Les  photos, échappées d’albums de la famille avant la catastrophe, jouxtent celles qui montrent le désastre environnemental désorganisant les vies, la situation locale des morts et des affolements désespérés avec des documents argentiques d’époque endommagés par réaction chimique, le recueil d’histoires douloureuses par la journaliste Svetlana Alexievitch publiées dans son ouvrage. L’angoisse sociétale jauge le vent qui étend les poussières radioactives mortelles sur la région, ainsi que vers la Scandinavie et l’Europe.

Arkadi Zaides interrompt sa lecture pour se précipiter sur un paquet qu’il déballe avec célérité, télescopant son mouvement actuel avec ses souvenirs autour du paquet véritable dont l’ouverture fut différée plusieurs jours par peur de contamination.

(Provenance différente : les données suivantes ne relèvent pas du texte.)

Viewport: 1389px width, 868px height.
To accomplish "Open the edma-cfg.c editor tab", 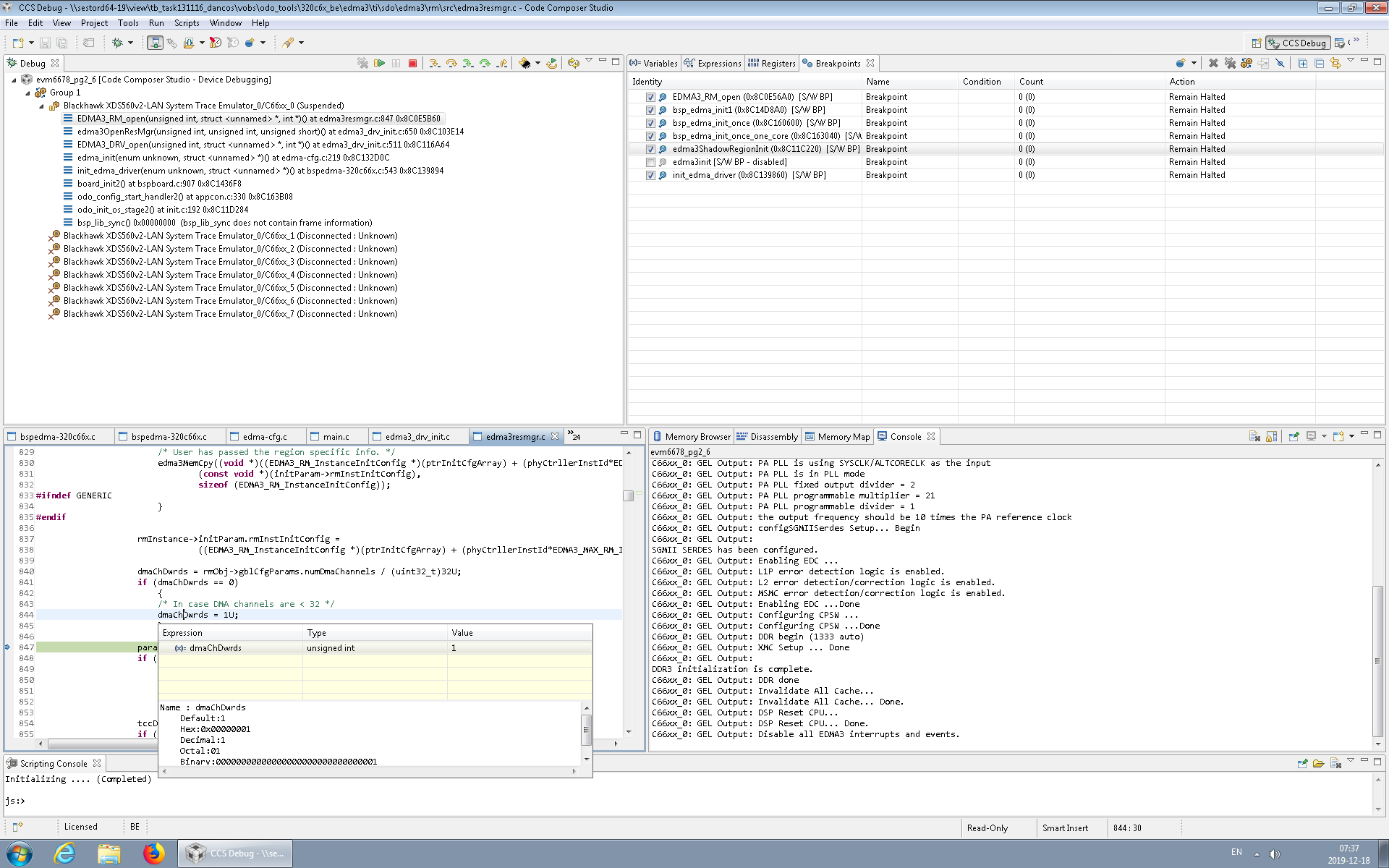I will pyautogui.click(x=265, y=437).
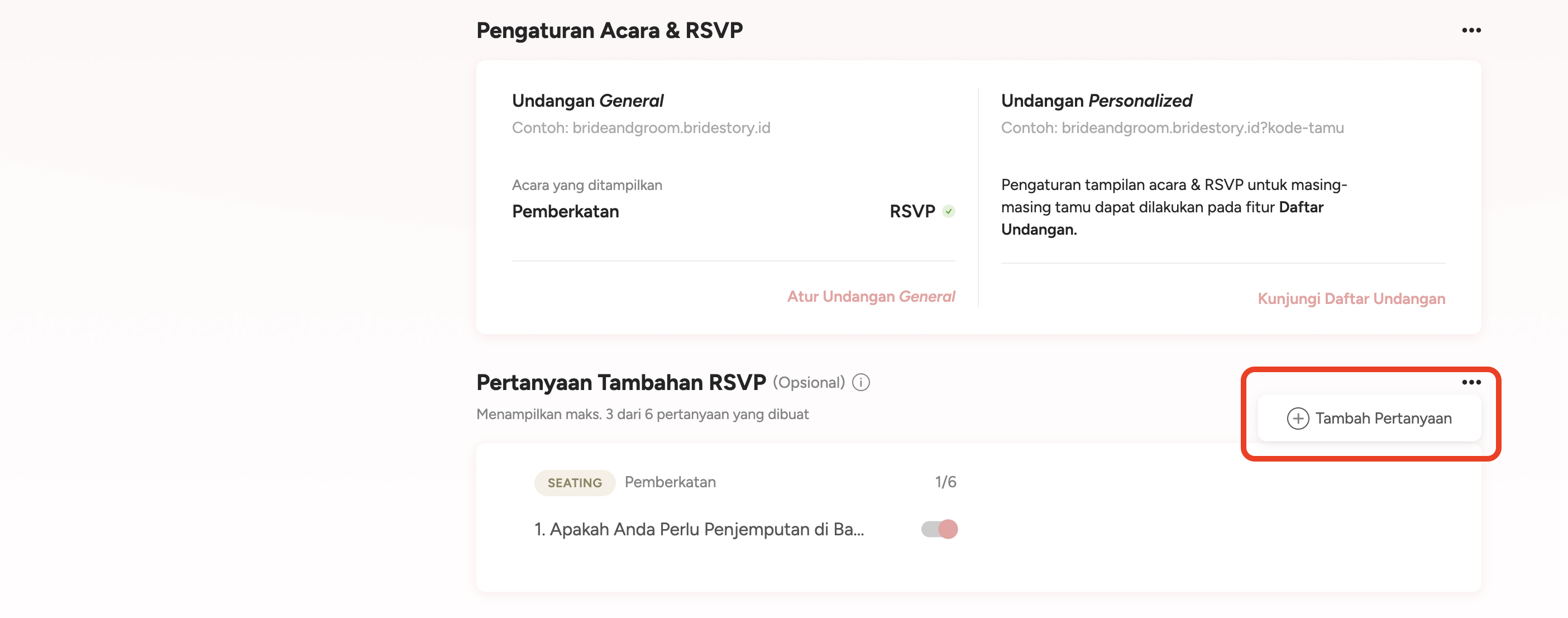Follow the Kunjungi Daftar Undangan link
The height and width of the screenshot is (618, 1568).
pyautogui.click(x=1351, y=299)
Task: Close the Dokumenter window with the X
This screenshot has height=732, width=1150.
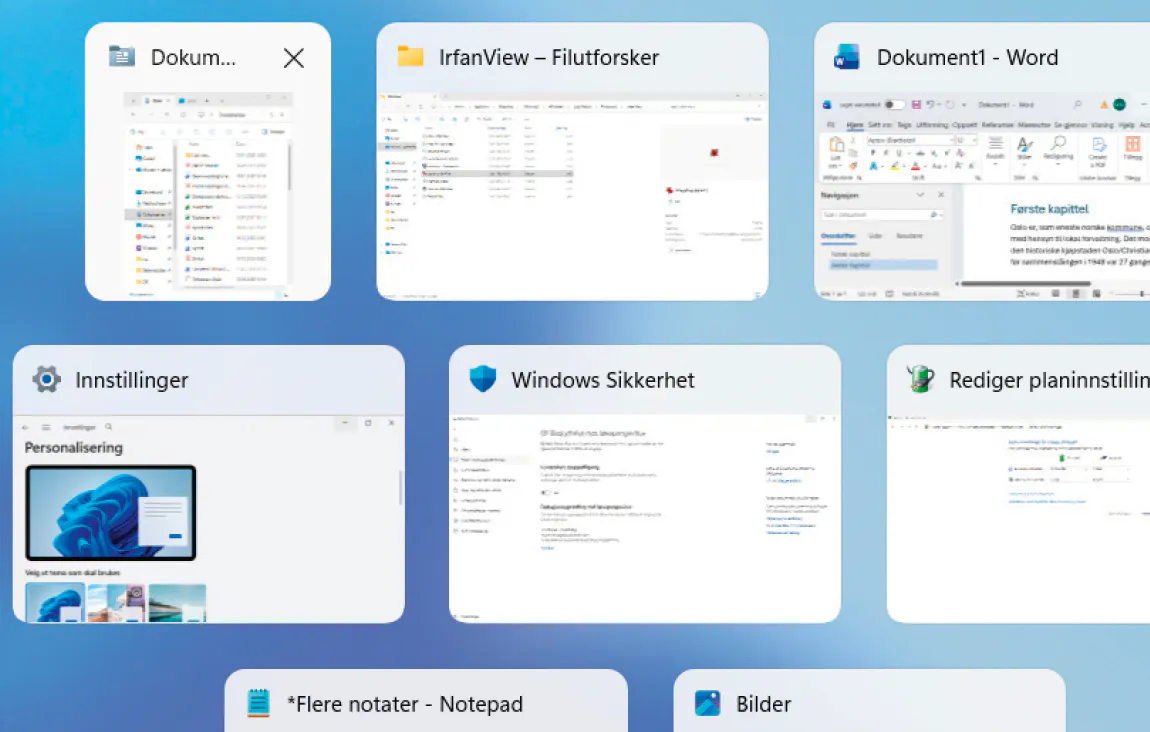Action: (293, 58)
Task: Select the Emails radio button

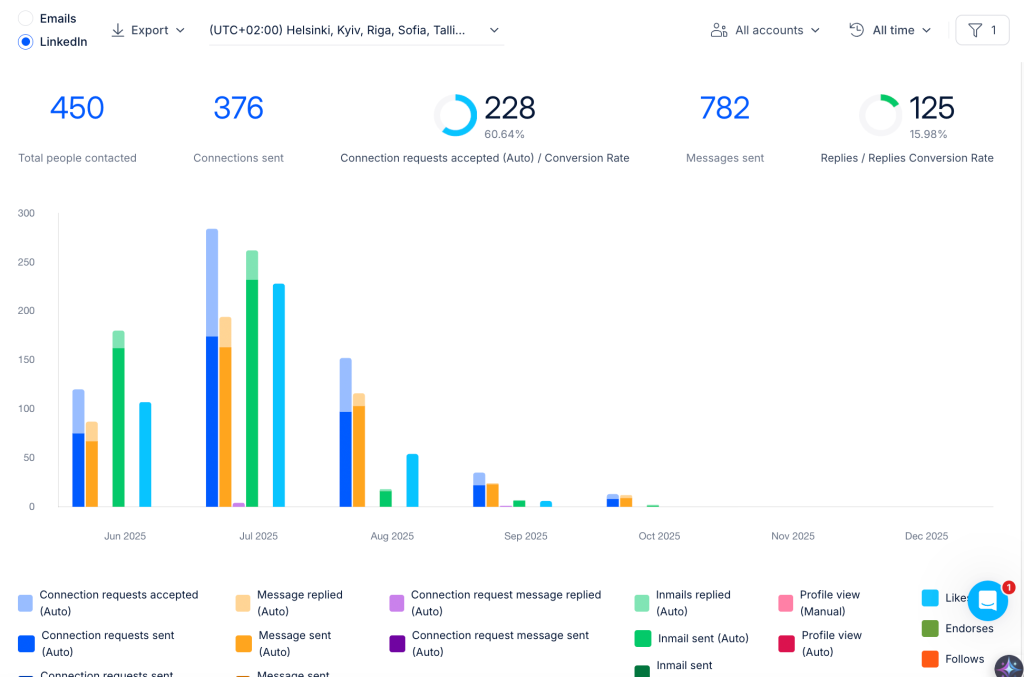Action: (25, 18)
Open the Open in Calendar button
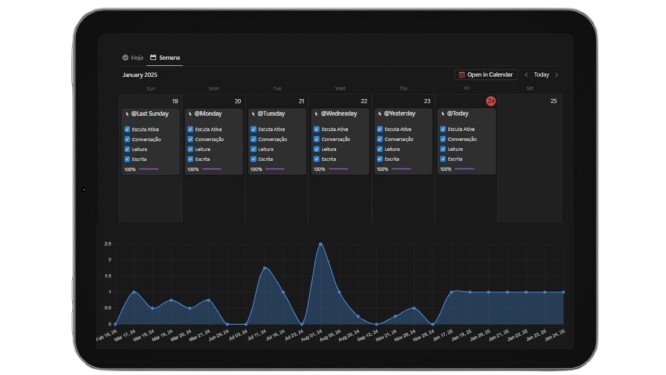This screenshot has width=666, height=375. coord(486,75)
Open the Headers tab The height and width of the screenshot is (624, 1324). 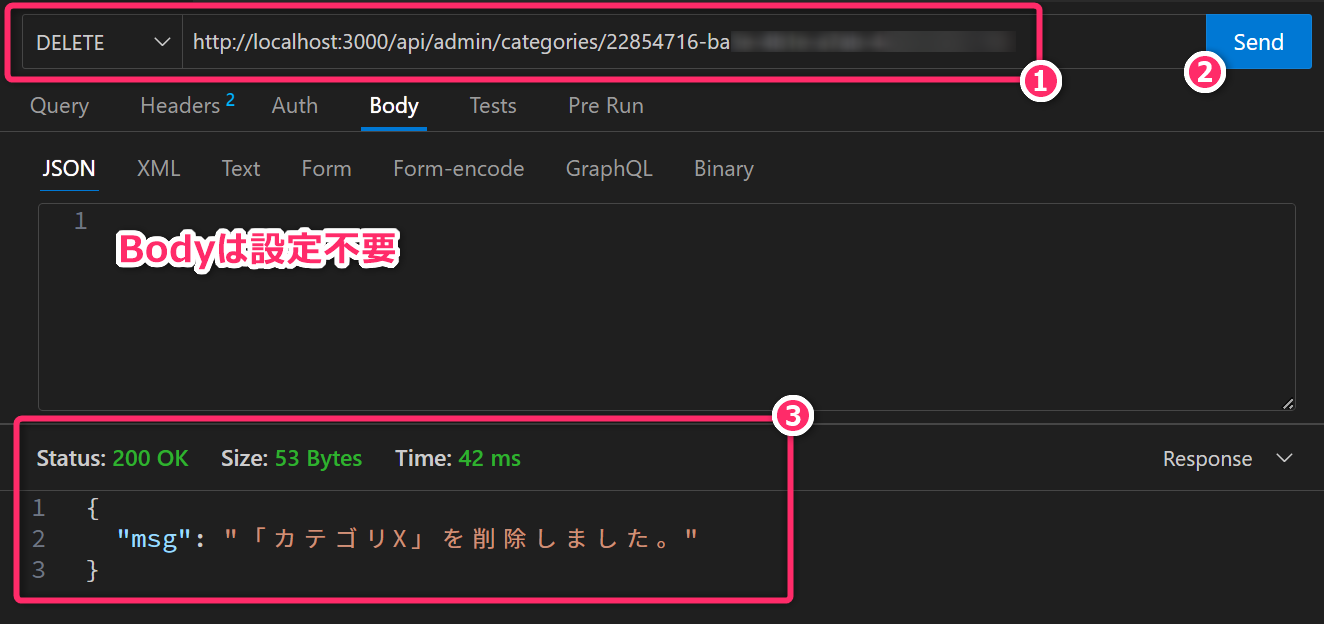click(x=181, y=106)
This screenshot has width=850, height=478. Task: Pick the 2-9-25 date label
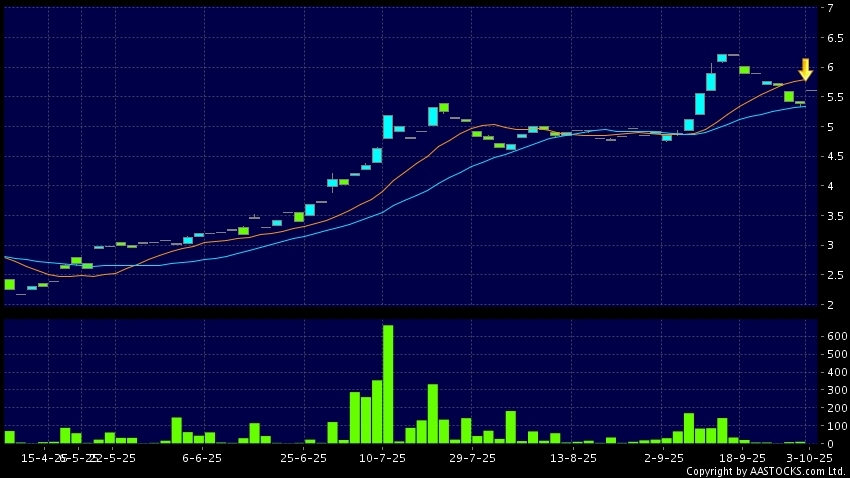click(x=664, y=457)
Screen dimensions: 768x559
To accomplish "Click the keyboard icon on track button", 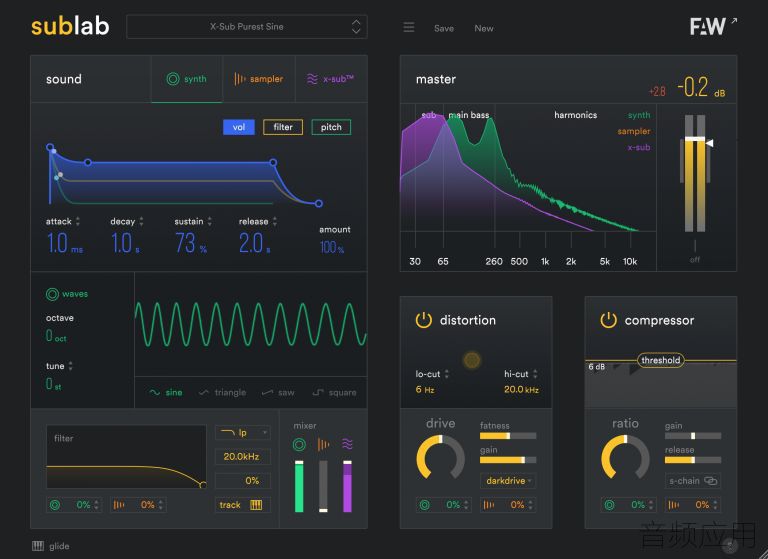I will point(256,505).
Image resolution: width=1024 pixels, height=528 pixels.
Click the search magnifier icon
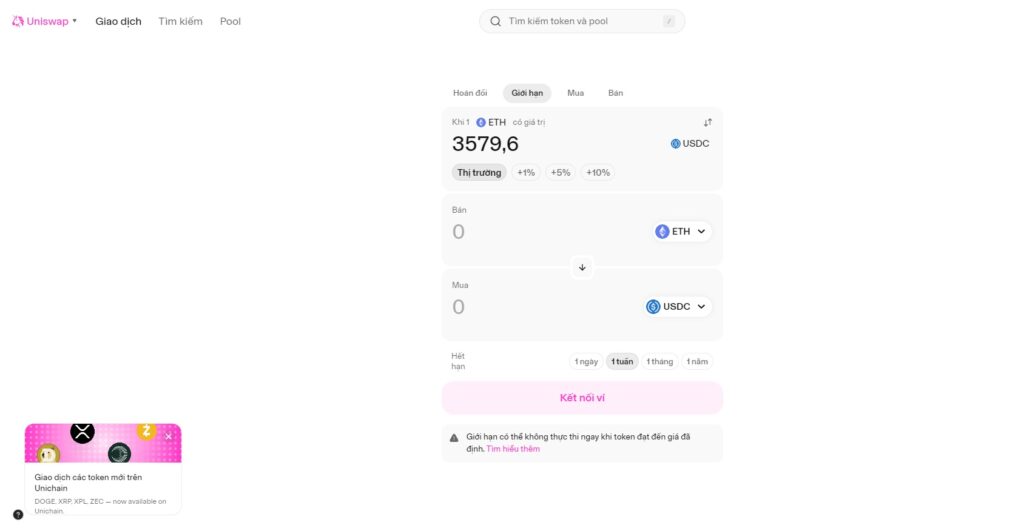(x=495, y=21)
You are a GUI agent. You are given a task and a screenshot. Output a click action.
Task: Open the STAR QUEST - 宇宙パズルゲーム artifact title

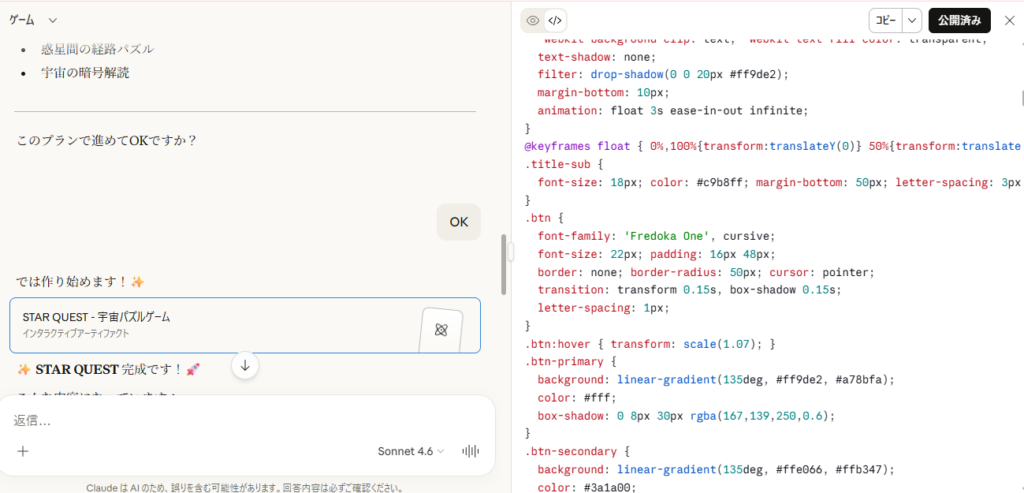[x=96, y=317]
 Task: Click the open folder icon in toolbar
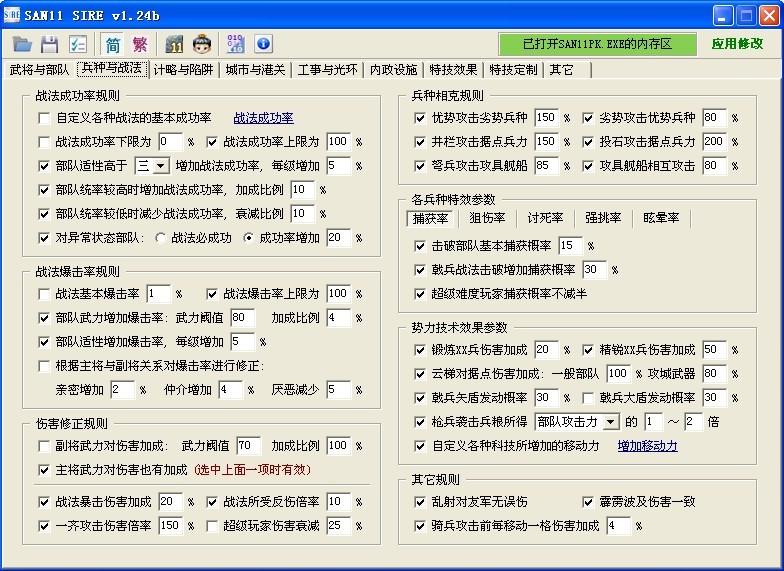pos(22,44)
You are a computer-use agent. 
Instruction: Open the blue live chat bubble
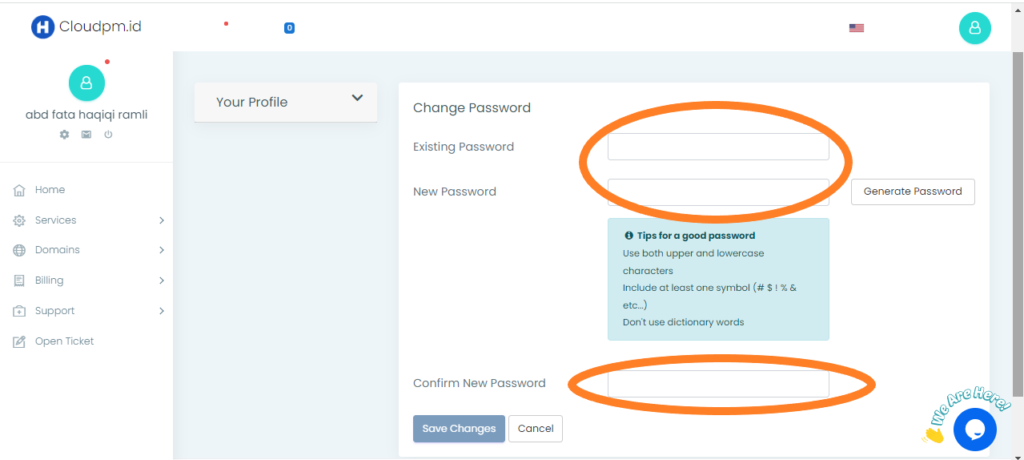coord(974,429)
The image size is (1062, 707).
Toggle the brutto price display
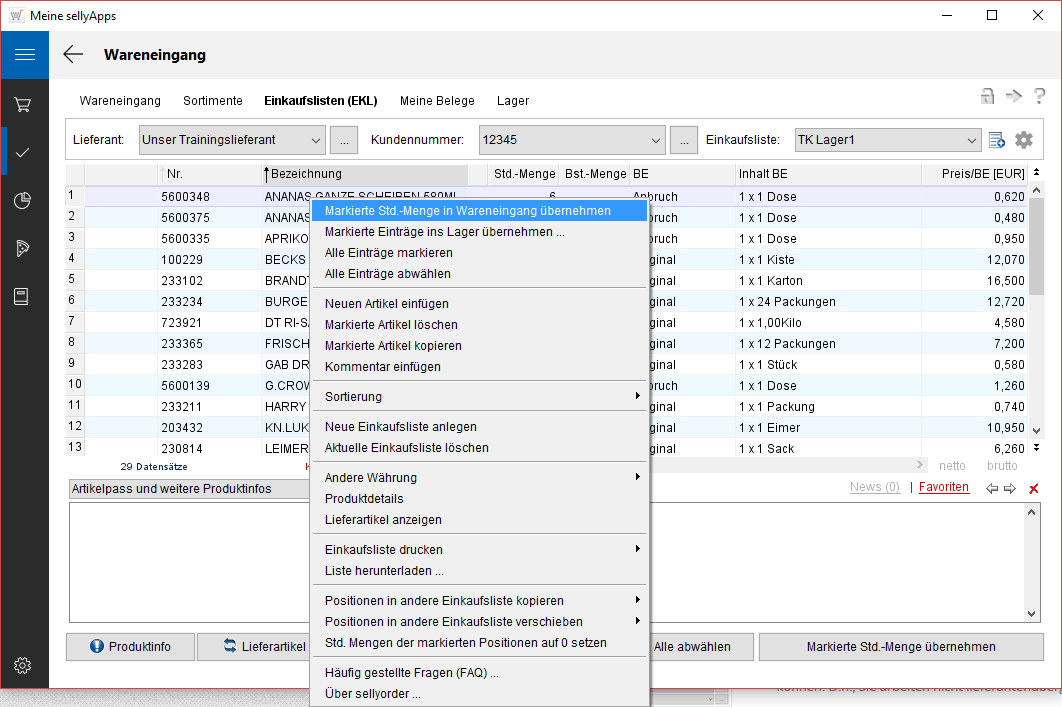tap(1002, 466)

Il contient une combinaison, semblable à celle visible sur les écrans et portée par des personnes volontaires.

Ils sont « les liquidateurs » (600 000 ouvriers des environs) visant à « nettoyer » les lieux en ruine chargés de radioactivité, exposés à la mort ou aux handicaps, faute de pouvoir actionner des robots qui tombent en panne du fait d’une extrême chaleur ambiante ; ils sont chargés aussi de tuer les animaux dont le pelage contaminé est dangereux pour eux et autrui.

ph.Laurent Philippe

L’artiste devient un « bio-robot » sous nos yeux : il enfile fébrilement la tenue, agite ses bras et crie en pointant les responsables absents ; il ajuste un masque à gaz pour défier l’air saturé en particules toxiques. Il  déambule, titube sur le plateau dans un bruit assourdissant de machines, puis tente, en suffoquant, de s’extirper de cet accoutrement qui pourrait bien devenir un linceul. Alors qu’il est épuisé, écroulé au sol, on est informés de la suite donnée à ce genre de mission quant aux survivants : « Félicitation, Vous recevrez un certificat d’honneur ». Des zones d’évacuation, d’exclusion et de restriction sont décidées ; un premier sarcophage est construit autour du réacteur dans l’année.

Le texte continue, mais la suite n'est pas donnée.